OM: undercover die zelfmoord pleegde kreeg onvoldoende sturing
De undercoveragent die in april vorig jaar zelfmoord pleegde na een anderhalf jaar durend riskant onderzoek naar een vermeende cocaïnesmokkelaar kreeg „onvoldoende sturing” van de leiding. De officier van justitie zei vrijdag voorafgaand aan de behandeling van de strafzaak tegen de drugsverdachte bij de rechtbank in Breda dat die situatie duurde van augustus tot december 2020.
De officier verwees naar het onderzoek dat de commissie-Brouwer vorig jaar deed naar de zelfmoord. Die concludeerde toen al dat de zelfmoord rechtstreeks verband hield met het werk van de undercoveragent.
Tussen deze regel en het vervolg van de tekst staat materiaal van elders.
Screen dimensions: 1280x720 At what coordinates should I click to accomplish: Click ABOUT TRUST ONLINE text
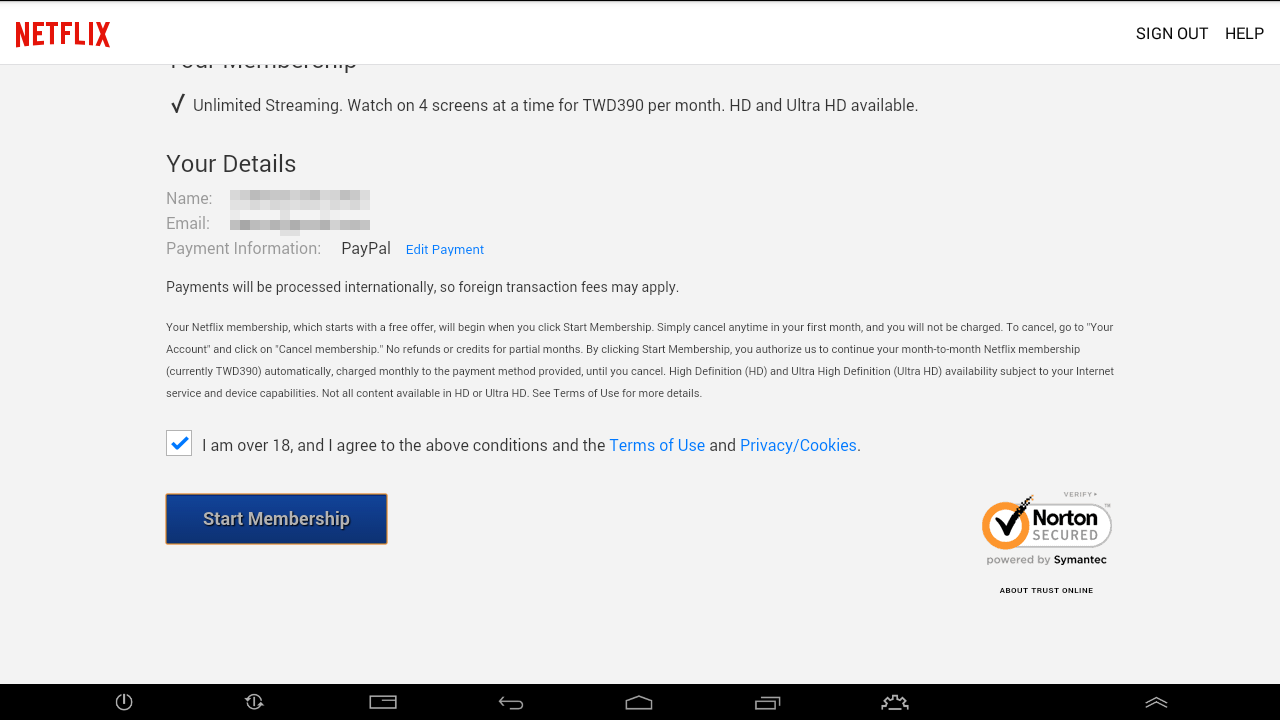1046,590
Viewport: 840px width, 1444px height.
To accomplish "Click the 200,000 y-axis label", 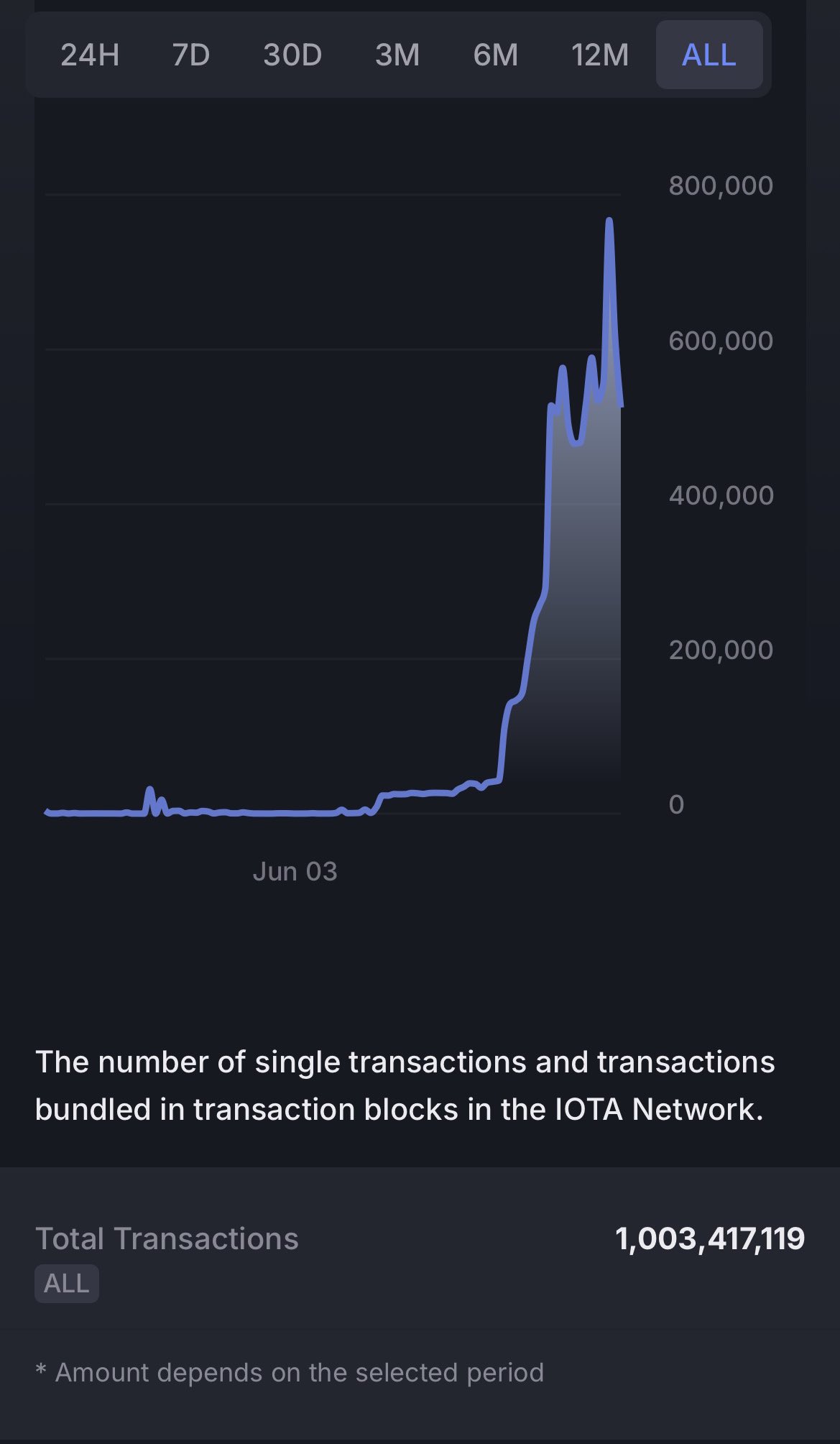I will pyautogui.click(x=721, y=650).

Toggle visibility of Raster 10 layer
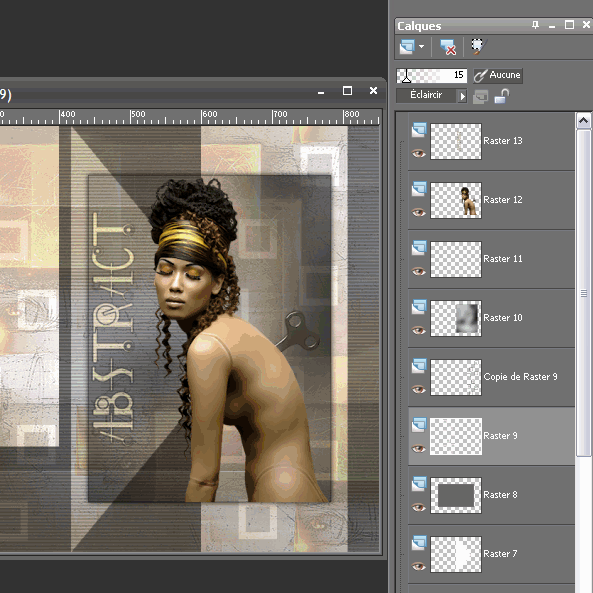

Op zijn afdeling Werken Onder Dekmantel was sprake van een gebrek aan professionaliteit, toezicht en sturing vanuit de leiding.
In de strafzaak tegen Joop M. uit Zevenbergschen Hoek, het doelwit van de agent, zijn de afgelopen twee weken vier teamchefs van de agent gehoord als getuige. De officier van justitie: „De inhoud van die verklaringen past bij de conclusie van de commissie, namelijk dat er onvoldoende sturing was vanuit de leiding. Dat is het antwoord van het OM. Dat er tussen augustus en december onvoldoende sturing was.”
De rechtbank hoopt vrijdag nog te beginnen met de inhoudelijke behandeling van de strafzaak tegen Joop M.